И все же становление игрового ансамбля, по справедливости, началось с выступления нашей тройки против сборной Соединенных Штатов в составе молодёжной сборной страны. Это было в конце того же сезона. Мы выиграли у американцев со счетом 6:1 и 4:3. Восемь из десяти шайб забросила наша, спартаковская, тройка.
Мы были юными, ещё не совсем сформировавшимися спортсменами. Наши индивидуальные характеры (может быть, за исключением характера Бориса Майорова) самостоятельно не проявлялись. Проявлялся характер тройки.
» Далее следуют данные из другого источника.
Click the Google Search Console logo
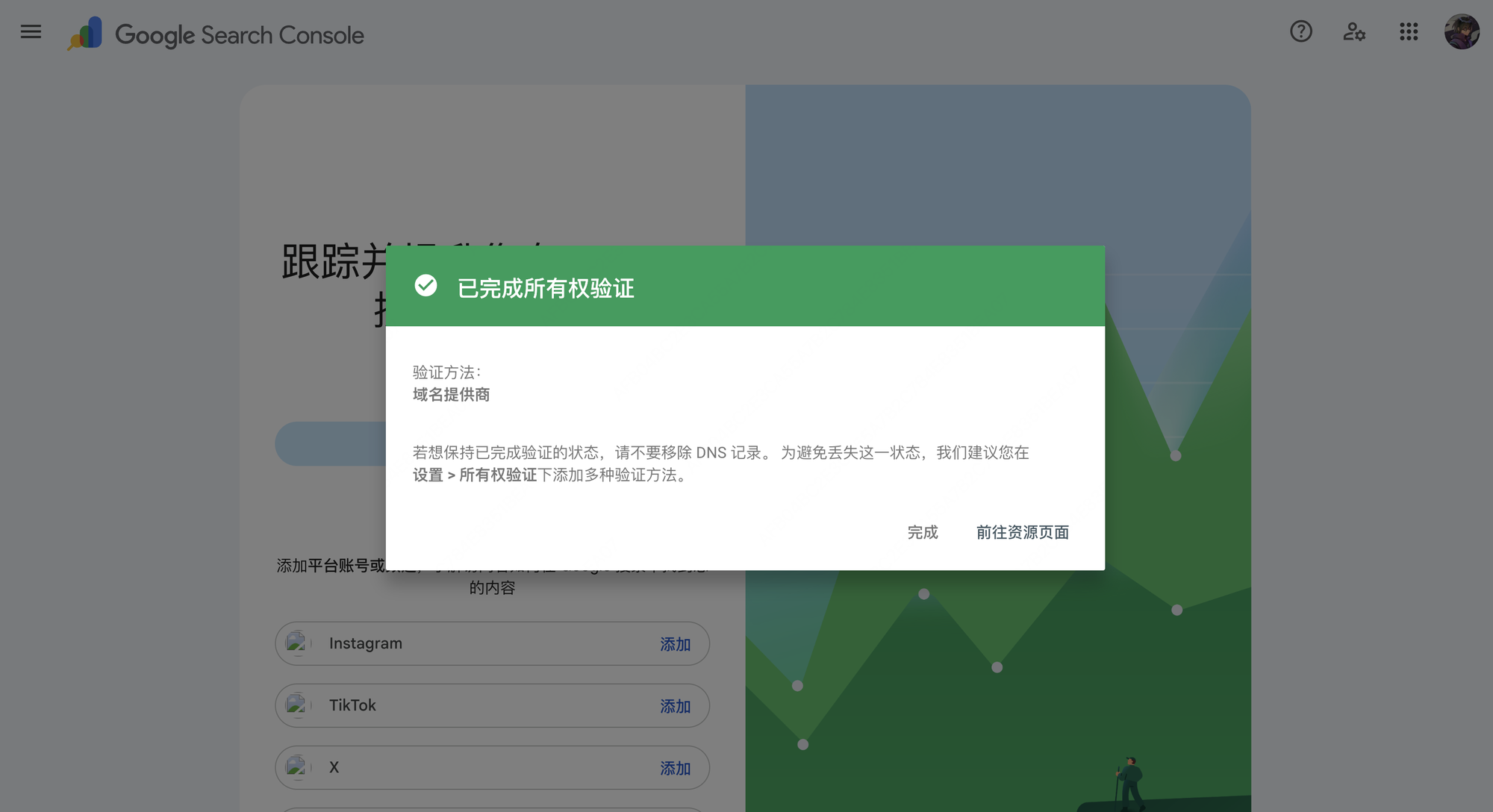 click(x=85, y=34)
Это был единый организм, и личности наши только контурами виднелись внутри чётко очерченного характера тройки.
Тройка наша получилась, видимо, потому, что понимали мы друг друга прекрасно. До «своей» игры дошли сами. Ничего особенного не выдумали. Игра складывалась из обычных стандартных положений, разыгрываемых быстрее, сноровистей обычного. Тренировались мы медленно, так что наша «карусель» выглядела как кадры, снятые методом убыстренной съемки. Вот здесь взаимопонимание становилось всепроникающим. В игре всё делалось много быстрее, на предельных скоростях. Словом, наши игровые экспромты были хорошо подготовлены. Распределение ролей казалось таким естественным, что мы совершенно не задумывались о нём. Кто был ведущим, подыгрывающим, разыгрывающим, завершающим, не имело значения. Кстати, больше всего шайб одно время забрасывал Евгений Майоров. Это вытекало из логики нашей игры.
Но шло время. Мы взрослели. Характер каждого из нас проявлялся всё отчетливее. Мы стали замечать, что нас — трое!
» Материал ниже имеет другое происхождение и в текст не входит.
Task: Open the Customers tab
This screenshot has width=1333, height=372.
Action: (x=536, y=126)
А в 1964 году произошел случай, имевший далеко идущие последствия. Мы играли в Канаде в турнире Брауна. Турнир был жестоким. Травмированы были Вениамин Александров, Борис Майоров, у Евгения — привычный вывих плеча... Александров и Борис Майоров вышли на следующую игру, а Евгений на вопрос Тарасова, сможет ли он играть, буркнул: «Буду я ещё перед публикой позориться...» Мы играли таким составом: Борис Майоров, я и Саша Альметов. На следующий сезон тренеры сборной не пригласили на сборы Евгения Майорова.
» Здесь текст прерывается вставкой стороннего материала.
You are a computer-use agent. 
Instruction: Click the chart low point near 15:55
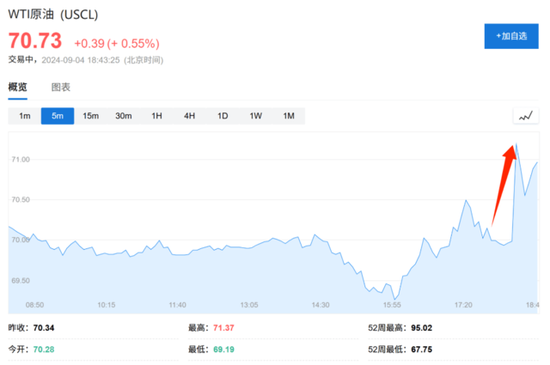[395, 299]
Жизнь ставила барьеры. Нужно было их преодолевать. Преодолевать их становилось всё труднее.
В юности нас связывали общие интересы и вне хоккея. Мы все трое учились в одном институте. Да и вообще в те времена мы всегда были вместе! А тут Евгений Майоров остался один. Нужны были мудрость и такт, чтобы не противопоставить себя тройке.
Женя страдал, но не искал помощи. Он как бы сам уходил от нас. Мы просим его: «Играй в пас». «Хорошо»,— кивает он и вдруг демонстративно останавливается, когда пас не совсем точен...
Мы понимали, что горькая обида мешает Евгению правильно оценивать происходящее. Мы вместе с ним трудно переживали кризис... Но это был уже сложившийся сложный, противоречивый характер... Он решил бороться за признание сам, без нас. Ему казалась обидной и наша помощь. А мы тоже в то время были не настолько взрослы, чтобы всё это видеть так ясно, как это видится сейчас. И Женя упорно отдалялся от нас, замыкаясь в себе, противопоставляя себя сначала нам, потом уже и всей команде...
На глазах тускнел своеобразнейший спортивный талант. Но нельзя человеку помочь, если он отвергает любую помощь. Евгений Майоров перешёл в другую тройку, а затем и вовсе отдал свои перчатки и шлем юному Крылову.
Но все это произойдёт с нами ещё не скоро. А пока мы юные, азартные, счастливые и «тройка» для нас превыше всего. Пока мы вместе, пока радость каждой победы так невыразимо остра, что все эти юные годы кажутся непрерывной весной, сплошным праздником.
Как я рад, что мне посчастливилось встретиться с вами, Боря и Женя, дорогие мои хоккейные братья! Помните, как несётся над «Сокольниками»: «Бо-ря, шай-бу!», «Же-ня, шайбу!» Это нам кричат, нам! И мы летим вперед, словно коньки — это крылья. И полёту нет конца. И нет предела счастью. Как хорошо, что это было!
«…Иваныч! О чём задумался? Приехали», — улыбается мне Витя Ярославцев.
Автобус действительно уже в Серебряном бору. Значит, я успел на нём съездить ненадолго в свою юность.